Salmon Farming Threatens Chile's Patagonian Lakes
Santiago, Chile - A new WWF study just released finds that the production of farmed salmon in Chile's unique Patagonian lakes has doubled in the last decade, contaminating them with nutrient pollution, invasive species, disease and harmful chemicals.
The study Salmon Farming in the Lakes of Southern Chile: History, Tendencies, and Environmental Impacts urges the Chilean industry to move farmed salmon out of freshwater ecosystems to closed-containment recirculation systems on land.
"These lakes are a global treasure and pollution from salmon farming is completely avoidable," said David Tecklin, WWF's representative in Chile.
"Chile has become the world's second largest producer of farmed salmon but the industry must rapidly improve its environmental practices if it expects to survive in the global marketplace." Moving farmed salmon from freshwater lakes to land-based closed systems would reduce environmental pressures and increase Chile's competitiveness in the global salmon trade. The majority of salmon consumed in the US, for example, is farmed, and the bulk of it comes from Chile.

[TASK LIST]:
A - In the article on salmon farming in Chile's Patagonian lakes, what has happened to farmed salmon production in those lakes over the last decade?
B - Carry on with the article on salmon farming in Chile's Patagonian lakes, picking up right after its final sentence.

[MATERIAL SHOWN]:
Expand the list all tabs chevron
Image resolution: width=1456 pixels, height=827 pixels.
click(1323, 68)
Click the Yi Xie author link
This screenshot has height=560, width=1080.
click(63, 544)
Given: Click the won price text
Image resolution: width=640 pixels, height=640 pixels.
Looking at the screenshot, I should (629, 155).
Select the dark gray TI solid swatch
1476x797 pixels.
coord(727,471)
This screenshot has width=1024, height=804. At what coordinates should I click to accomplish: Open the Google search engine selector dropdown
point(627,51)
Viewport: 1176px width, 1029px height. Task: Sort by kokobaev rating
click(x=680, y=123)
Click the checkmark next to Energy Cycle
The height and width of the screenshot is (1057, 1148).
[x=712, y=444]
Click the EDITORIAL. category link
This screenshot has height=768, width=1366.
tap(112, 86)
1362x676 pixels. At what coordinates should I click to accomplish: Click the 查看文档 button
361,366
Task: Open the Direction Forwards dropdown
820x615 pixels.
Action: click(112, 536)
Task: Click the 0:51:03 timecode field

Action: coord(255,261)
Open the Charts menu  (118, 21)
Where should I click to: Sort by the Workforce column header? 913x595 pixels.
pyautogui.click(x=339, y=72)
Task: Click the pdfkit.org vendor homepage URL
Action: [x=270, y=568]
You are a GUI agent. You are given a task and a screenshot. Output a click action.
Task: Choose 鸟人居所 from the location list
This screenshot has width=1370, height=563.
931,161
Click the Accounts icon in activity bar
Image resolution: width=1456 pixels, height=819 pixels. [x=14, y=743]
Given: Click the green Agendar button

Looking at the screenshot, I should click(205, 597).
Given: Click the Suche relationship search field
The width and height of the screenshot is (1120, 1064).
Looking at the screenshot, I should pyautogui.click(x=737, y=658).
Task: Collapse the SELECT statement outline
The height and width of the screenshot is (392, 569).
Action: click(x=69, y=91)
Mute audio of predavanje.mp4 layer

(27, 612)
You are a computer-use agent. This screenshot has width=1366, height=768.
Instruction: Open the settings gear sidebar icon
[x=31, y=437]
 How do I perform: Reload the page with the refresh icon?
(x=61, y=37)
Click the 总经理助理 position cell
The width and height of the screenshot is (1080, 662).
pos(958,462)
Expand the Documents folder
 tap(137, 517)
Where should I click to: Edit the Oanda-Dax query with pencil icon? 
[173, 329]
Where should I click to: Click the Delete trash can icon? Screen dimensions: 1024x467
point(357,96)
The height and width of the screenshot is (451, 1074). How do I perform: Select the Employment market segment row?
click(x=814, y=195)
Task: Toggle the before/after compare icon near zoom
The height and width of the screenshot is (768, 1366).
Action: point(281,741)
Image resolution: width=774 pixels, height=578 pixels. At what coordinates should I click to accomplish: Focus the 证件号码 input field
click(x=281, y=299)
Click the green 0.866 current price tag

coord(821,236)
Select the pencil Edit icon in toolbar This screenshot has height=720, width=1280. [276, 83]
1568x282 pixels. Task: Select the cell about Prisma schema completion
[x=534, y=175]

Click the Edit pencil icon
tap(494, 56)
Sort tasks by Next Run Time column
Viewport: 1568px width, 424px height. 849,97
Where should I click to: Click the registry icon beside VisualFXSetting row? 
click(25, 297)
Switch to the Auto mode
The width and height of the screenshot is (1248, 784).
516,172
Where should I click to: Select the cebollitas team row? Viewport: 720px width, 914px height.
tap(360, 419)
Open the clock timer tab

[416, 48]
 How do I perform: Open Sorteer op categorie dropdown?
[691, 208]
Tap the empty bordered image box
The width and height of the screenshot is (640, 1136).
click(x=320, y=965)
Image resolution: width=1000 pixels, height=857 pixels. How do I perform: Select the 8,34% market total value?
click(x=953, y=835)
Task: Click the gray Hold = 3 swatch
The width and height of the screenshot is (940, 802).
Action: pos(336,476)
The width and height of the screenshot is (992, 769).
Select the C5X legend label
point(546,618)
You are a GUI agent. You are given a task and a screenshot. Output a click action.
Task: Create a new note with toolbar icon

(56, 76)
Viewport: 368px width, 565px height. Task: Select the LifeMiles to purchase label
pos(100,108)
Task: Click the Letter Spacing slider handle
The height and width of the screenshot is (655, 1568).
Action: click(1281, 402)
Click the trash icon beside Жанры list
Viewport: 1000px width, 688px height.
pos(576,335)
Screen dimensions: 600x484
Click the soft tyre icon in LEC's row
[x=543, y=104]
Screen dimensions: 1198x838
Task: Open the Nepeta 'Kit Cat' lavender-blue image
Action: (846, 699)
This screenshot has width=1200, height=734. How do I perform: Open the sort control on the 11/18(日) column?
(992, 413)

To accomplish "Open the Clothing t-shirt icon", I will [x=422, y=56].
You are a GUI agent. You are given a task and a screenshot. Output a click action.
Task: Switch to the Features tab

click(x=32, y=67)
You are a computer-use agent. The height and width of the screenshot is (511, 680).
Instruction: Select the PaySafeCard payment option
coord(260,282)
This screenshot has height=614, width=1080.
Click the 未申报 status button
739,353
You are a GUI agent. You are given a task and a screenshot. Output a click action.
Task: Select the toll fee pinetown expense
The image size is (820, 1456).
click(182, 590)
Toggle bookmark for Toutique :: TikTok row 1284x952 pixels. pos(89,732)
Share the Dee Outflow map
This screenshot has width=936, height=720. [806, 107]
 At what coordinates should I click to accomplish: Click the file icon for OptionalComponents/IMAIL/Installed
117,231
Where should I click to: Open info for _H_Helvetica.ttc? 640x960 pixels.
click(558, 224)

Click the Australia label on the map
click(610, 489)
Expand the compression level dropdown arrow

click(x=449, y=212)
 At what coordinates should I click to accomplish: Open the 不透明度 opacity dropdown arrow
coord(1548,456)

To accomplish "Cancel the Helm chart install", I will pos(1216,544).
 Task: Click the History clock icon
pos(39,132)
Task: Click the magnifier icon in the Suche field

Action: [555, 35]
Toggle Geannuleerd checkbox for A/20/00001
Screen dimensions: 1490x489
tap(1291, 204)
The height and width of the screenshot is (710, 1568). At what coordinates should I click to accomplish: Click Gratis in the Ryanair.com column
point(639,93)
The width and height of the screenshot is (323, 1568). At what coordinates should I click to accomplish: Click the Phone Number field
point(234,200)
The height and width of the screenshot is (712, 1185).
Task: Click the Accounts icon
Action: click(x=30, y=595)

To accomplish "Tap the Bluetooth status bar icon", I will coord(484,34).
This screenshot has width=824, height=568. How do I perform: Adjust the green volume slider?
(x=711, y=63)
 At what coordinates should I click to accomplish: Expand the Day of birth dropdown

[OUTPUTS IN ORDER]:
A - It has doubled.

B -
Lake pollution
In an effort to replicate salmon's natural lifecycle, the salmon industry has used Chile's freshwater lakes for the past 25 years to produce salmon smolt (large juvenile fish), which are later transported to marine sites to mature. Smolt production has become — along with urban sewage — the most significant point source of pollution for Chile's unique and pristine freshwater lakes.